+++ Trecho fornecido +++

15/04/2020

Não é o chinês, é o partido



        Caríssimos, venho fazer um apelo que pode soar como, mas não é um discurso enfadonho de politicalha correcta. Faz tempo que ouço que o americano é culpado por não saber o que seu governo faz, como se outros governos não fossem iguais ou piores do que o deles, especialmente os autoritários, e é usando os mesmos peso e medida que peço para não discriminarem o cidadão chinês. O chinês comum, salvo raras exceções,  não sabe o que seu governo faz. Aliás, quase todo o 1,5 bilhão de chineses só sabe o que o pouco mais de um milhão de membros do PCC o deixa saber, e os poucos que sabem algo, também sabem que é melhor para suas vidas que esse milhão não saiba que sabem de algo.

        A época do regime militar que tivemos aqui foi nada, se comparada à repressão explícita e à onipresente propaganda estatal para intimidação popular que o governo chinês impõe ao povo. Se de 1964 a 1984 ainda se viam charges satirizando nossos governos, com os artistas vivos ainda hoje, lá isso pode custar o desaparecimento sumário do autor. Os chineses que teriam espalhado o corona vírus, nada mais teriam sido do que laranjas inocentes, gente que o governo escolheu para sacrificar em prol de seu interesse em um risco calculado, que agora eles sabem não ter sido tão bem calculado assim. De resto, os chineses sempre se mostram altamente receptivos a visitantes, chegam mesmo a nos achar lindos... mau gosto não é coisa só de brasileiro, meus amigos.

+++ Bloco de dados +++

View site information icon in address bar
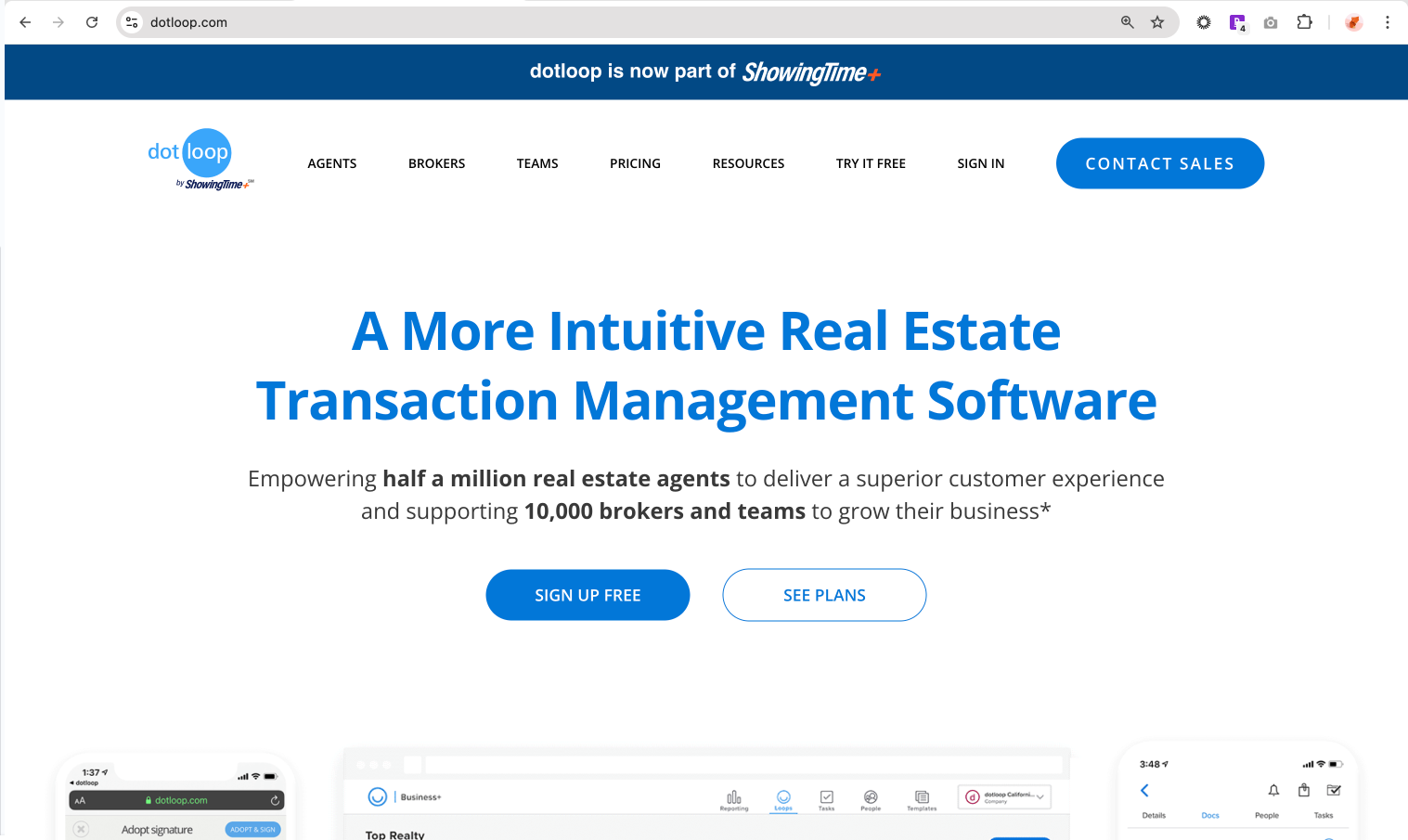1408x840 pixels. tap(132, 22)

+++

Indique se cada afirmação a seguir está de acordo com o trecho fornecido, respondendo sim ou não e citando literalmente as palavras do trecho que decidem a questão. (a) O PCC tem pouco mais de um milhão de membros. (b) Durante o regime militar brasileiro, não se viam charges satirizando os governos. (c) Os chineses costumam ser pouco receptivos a visitantes.

_Resposta ao exercício:_
(a) Sim: "o pouco mais de um milhão de membros do PCC".
(b) Não: "de 1964 a 1984 ainda se viam charges satirizando nossos governos".
(c) Não: "os chineses sempre se mostram altamente receptivos a visitantes".